I had just been back to Sturt when a couple of days later, that announcement was made (see previous 2 blogs). Then at the end of the week I was flying back to Brisbane and the opening of Exposition at the Redlands Museum. This is the exhibition that had been at Warwick a couple of months ago. It is always interesting to see how any exhibition sits in another space. This time it had a rather intimate feel. Its next showing will be at Mundaring Arts Centre in Western Australia, 14 November – 21 December.
Then back to Sturt. Helen has a major accomplishment on finishing weaving a very large floor rug.
Ruth has the honour of cutting off the Group challenge woven on an eight shaft mechanical dobby. She completed the last tea towel. Each student had the opportunity to weave one and in some cases two tea towels within the same given set of guidelines. The warp consisted of green, olive and tan threaded randomly. When students were given the challenge, no reference was made to the threading which by the way was straight twill. The important focus is on getting students to design. A colouring in exercise is a “soft” way to achieve this. There is no “right” or “wrong”. A vast array of designs was achieved, even to someone’s surprise some double weave.
The long length of tea towels hot from the loom.
The tea towels are on display in the weave studio along with the challenge. Eventually I hope to have each student’s draft attached to their tea towel.
Tuesday has sewn her poncho which she complete weaving on the previous month’s blog.
Maureen has finished her wall hanging. This was designed at Sturt but woven at home on her new 24 shaft computer assist Toika. It combines double weave, shadow weave and broken twill in silk and hand spun alpaca.
Barb’s series of large table napkins come off the loom.
Then there was the trip to Darwin and the opening of my solo exhibition, Panoply.
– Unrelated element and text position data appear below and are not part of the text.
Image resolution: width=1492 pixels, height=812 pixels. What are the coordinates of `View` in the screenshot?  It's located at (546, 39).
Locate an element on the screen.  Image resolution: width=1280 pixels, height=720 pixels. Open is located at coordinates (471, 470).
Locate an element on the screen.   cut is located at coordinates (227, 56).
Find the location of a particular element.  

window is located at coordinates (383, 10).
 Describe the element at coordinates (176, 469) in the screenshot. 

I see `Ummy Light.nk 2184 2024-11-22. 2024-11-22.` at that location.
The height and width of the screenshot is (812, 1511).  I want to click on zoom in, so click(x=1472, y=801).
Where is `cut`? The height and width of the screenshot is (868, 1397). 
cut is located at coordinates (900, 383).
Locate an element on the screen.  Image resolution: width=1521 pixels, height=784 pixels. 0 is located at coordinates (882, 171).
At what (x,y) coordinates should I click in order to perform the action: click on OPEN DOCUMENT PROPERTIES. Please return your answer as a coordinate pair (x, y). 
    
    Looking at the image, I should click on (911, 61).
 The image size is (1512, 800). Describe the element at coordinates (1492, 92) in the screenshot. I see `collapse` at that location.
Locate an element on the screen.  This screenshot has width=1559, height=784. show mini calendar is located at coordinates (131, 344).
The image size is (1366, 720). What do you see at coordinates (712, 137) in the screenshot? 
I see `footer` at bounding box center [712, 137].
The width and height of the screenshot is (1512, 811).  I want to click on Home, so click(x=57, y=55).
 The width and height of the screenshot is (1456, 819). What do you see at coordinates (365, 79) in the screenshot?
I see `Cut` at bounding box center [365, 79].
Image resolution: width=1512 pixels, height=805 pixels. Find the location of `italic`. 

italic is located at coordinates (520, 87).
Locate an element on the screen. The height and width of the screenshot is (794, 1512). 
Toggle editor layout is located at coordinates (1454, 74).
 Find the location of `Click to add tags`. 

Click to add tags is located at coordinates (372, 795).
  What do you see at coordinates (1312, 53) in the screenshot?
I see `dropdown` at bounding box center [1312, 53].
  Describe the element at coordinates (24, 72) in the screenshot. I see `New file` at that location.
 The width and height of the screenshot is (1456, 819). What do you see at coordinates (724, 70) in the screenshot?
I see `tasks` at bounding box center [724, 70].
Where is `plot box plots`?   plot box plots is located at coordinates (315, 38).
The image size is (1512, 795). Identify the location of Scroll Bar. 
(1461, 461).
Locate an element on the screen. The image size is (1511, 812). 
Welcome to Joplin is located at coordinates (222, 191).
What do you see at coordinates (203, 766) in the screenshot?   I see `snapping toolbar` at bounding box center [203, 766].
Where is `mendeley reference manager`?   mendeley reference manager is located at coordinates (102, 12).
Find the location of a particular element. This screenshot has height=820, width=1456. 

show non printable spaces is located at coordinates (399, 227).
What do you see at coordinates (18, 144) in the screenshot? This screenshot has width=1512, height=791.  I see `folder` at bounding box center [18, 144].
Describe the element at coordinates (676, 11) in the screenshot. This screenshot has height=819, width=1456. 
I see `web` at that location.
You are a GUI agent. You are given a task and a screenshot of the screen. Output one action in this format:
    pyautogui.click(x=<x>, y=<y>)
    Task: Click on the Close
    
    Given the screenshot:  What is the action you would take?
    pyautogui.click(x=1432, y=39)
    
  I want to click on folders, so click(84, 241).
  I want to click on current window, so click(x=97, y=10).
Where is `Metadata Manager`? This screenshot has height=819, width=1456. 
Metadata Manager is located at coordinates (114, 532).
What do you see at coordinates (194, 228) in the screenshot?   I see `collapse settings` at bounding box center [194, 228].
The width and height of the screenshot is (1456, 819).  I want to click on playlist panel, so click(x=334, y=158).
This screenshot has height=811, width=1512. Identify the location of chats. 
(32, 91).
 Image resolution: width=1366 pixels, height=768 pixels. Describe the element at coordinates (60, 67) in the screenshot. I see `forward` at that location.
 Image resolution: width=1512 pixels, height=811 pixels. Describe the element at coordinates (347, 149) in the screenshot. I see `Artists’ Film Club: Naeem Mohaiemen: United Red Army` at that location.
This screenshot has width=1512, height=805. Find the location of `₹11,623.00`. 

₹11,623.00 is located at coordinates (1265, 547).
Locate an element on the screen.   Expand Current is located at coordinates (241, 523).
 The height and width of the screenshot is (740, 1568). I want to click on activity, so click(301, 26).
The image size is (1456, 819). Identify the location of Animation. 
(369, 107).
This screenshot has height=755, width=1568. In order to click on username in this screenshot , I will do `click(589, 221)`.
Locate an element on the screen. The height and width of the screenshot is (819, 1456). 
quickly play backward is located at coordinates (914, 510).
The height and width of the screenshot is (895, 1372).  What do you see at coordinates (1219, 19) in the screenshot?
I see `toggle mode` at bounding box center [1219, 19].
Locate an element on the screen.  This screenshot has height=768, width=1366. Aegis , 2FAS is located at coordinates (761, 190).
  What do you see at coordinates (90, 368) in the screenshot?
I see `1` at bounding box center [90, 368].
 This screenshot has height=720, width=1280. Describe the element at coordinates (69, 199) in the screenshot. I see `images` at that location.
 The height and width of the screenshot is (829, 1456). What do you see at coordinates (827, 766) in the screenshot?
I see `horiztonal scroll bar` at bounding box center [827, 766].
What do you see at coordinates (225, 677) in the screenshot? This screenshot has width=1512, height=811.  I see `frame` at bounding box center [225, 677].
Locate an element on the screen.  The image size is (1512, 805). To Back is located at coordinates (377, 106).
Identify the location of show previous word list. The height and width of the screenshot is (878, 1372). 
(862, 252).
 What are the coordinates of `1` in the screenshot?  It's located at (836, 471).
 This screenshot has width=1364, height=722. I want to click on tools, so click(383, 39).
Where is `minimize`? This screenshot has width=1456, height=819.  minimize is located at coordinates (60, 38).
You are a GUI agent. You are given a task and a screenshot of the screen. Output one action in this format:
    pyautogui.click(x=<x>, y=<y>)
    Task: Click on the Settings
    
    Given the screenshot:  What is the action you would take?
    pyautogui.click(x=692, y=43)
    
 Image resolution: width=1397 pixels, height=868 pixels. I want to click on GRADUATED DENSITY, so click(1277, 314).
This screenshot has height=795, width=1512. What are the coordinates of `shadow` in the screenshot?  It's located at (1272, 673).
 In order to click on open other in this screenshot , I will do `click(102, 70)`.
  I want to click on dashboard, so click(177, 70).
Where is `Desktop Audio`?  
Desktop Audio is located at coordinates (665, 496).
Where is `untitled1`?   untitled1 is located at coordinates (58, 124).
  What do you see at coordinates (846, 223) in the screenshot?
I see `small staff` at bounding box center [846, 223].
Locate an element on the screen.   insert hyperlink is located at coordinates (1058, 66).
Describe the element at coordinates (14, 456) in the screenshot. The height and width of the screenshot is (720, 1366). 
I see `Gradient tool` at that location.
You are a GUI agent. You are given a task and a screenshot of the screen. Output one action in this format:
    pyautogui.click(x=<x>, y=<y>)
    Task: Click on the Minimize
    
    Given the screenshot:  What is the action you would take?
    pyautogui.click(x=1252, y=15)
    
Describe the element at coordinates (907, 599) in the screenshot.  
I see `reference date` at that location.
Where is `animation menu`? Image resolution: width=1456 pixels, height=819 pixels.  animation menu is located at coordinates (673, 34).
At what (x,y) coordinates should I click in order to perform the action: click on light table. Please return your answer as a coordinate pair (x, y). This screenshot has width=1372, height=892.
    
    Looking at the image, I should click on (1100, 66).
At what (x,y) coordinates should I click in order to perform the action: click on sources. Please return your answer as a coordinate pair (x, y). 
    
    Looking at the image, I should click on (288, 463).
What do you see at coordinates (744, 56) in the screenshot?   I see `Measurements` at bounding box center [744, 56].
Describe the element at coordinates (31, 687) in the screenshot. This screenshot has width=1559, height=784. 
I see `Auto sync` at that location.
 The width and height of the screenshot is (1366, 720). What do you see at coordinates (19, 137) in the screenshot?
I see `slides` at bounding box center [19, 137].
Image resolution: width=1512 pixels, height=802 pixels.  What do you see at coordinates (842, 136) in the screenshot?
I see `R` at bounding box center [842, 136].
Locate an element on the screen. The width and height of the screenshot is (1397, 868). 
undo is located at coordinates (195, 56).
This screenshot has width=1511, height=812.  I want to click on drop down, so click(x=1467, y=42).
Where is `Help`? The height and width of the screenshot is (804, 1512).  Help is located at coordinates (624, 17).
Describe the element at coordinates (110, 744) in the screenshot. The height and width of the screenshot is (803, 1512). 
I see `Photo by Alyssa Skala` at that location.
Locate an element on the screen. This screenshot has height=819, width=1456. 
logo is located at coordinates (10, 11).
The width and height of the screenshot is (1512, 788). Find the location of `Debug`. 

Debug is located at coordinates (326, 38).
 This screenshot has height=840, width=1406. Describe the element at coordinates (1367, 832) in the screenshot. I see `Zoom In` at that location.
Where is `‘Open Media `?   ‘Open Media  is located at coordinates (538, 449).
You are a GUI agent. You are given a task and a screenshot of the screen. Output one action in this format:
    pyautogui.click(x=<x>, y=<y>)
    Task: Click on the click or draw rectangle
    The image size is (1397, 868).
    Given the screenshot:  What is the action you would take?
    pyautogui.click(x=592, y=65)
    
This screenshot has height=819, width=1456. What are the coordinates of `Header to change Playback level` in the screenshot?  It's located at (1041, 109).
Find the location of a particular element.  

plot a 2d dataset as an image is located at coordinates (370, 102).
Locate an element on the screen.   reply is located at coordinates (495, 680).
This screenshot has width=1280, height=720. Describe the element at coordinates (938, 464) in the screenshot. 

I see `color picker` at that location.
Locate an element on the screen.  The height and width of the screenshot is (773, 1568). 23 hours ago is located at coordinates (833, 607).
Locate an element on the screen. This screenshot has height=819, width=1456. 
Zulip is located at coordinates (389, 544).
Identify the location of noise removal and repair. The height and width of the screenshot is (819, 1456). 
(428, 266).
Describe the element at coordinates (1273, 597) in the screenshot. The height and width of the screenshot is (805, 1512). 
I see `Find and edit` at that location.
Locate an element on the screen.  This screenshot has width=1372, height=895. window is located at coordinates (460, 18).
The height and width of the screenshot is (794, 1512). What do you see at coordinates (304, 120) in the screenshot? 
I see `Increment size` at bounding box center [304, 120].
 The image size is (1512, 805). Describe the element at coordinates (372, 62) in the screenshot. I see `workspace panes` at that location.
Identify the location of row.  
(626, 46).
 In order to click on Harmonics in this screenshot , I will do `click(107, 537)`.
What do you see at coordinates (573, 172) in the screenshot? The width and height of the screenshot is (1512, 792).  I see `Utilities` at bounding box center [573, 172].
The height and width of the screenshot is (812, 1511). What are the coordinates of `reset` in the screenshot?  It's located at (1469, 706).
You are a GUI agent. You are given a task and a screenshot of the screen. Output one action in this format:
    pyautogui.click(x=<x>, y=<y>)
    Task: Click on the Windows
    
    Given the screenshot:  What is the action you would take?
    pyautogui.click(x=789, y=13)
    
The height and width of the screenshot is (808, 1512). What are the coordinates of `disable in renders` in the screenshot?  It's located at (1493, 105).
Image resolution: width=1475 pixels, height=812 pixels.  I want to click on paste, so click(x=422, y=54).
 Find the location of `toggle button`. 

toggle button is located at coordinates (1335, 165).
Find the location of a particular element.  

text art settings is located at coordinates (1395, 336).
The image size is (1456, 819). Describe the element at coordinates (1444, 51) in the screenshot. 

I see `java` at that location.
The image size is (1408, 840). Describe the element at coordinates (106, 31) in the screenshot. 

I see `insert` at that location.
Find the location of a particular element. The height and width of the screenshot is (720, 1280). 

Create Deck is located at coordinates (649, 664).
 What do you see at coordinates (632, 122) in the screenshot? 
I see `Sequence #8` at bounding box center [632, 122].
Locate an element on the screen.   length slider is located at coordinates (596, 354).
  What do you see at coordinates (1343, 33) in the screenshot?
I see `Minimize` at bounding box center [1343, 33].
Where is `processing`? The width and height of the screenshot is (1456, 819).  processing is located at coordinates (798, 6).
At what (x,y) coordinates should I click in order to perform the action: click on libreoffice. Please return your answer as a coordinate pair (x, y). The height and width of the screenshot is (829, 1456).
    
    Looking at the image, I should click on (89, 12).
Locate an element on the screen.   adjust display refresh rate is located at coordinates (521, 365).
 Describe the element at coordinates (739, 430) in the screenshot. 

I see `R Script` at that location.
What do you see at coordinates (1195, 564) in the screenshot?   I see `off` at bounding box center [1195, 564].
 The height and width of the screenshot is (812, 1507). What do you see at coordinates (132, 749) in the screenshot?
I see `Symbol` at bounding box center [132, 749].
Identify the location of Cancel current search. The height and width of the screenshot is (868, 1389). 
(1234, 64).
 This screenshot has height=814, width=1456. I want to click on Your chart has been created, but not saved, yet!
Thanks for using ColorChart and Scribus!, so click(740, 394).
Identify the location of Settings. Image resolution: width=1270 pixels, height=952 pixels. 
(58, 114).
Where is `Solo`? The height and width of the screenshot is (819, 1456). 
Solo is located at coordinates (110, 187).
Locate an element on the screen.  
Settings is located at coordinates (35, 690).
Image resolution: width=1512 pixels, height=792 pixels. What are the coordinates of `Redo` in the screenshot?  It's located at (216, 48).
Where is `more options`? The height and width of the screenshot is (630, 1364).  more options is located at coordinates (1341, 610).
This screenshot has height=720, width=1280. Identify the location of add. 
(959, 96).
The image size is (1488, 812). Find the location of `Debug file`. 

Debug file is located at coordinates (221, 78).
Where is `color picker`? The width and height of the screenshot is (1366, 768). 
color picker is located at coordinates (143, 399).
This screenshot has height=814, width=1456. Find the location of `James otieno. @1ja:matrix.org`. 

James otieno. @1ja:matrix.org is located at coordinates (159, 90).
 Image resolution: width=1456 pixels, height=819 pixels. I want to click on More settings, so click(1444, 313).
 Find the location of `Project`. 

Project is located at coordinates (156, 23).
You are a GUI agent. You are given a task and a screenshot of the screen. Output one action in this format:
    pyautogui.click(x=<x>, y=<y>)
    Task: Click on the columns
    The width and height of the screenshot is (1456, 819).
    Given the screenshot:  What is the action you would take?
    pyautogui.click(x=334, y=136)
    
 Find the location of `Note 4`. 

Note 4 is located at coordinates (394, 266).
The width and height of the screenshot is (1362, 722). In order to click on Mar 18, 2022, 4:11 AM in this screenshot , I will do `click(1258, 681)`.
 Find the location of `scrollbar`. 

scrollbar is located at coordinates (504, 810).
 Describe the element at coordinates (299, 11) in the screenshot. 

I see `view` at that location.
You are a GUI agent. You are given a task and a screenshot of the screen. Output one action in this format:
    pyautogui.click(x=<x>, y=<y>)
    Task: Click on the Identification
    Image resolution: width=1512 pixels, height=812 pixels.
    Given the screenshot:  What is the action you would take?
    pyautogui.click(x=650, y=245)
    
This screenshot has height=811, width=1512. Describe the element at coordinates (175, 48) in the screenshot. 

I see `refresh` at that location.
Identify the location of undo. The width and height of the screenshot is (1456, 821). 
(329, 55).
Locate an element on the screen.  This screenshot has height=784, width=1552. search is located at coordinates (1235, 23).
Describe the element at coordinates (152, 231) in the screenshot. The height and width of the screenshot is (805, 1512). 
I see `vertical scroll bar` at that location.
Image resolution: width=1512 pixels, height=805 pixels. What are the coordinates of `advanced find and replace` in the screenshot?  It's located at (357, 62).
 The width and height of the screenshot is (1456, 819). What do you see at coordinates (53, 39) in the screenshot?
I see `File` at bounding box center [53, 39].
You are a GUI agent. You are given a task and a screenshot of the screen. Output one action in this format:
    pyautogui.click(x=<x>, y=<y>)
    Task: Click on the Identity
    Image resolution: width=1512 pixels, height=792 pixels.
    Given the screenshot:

Here are some images of how the work appears. The staff of Framed did an amazing job of hanging the exhibition. No effort was spared to achieve the effect I wanted. I am delighted with the response to date. Eventually and hopefully by the end of this month, I will put full details on my web site. The focus for this exhibition is on wearables: garments, yardage, wraps and scarves.
And on the very last day of the month, Sturt took delivery of a new 8 shaft jack loom. This is another of those looms made by Doug Rosemond (at left) from the prototype developed in last year’s certificate wood course. It has been on order for a while and has arrived with 6 weeks to go till the end of term. I am determined to enable every student to weave on this beautiful loom. Another design challenge is on and ready to go. Currently there are 3 challenges underway on different looms. I have promised that we will maximise these next 6 weeks. This loom is certainly a cause for celebration.